Reprint every entry, character for character.

» **Dataset extract**
_ _ _ _

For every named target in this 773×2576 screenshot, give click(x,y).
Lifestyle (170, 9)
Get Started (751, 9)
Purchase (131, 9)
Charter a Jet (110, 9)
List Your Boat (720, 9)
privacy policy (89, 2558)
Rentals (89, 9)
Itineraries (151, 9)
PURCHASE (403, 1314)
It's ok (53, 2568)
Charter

_ _ _ _

» **Task response**
For every named target in this 773×2576 screenshot, give click(x,y).
Lifestyle (170, 9)
Get Started (751, 9)
Purchase (131, 9)
Charter a Jet (110, 9)
List Your Boat (720, 9)
privacy policy (89, 2558)
Rentals (89, 9)
Itineraries (151, 9)
PURCHASE (403, 1314)
It's ok (53, 2568)
Charter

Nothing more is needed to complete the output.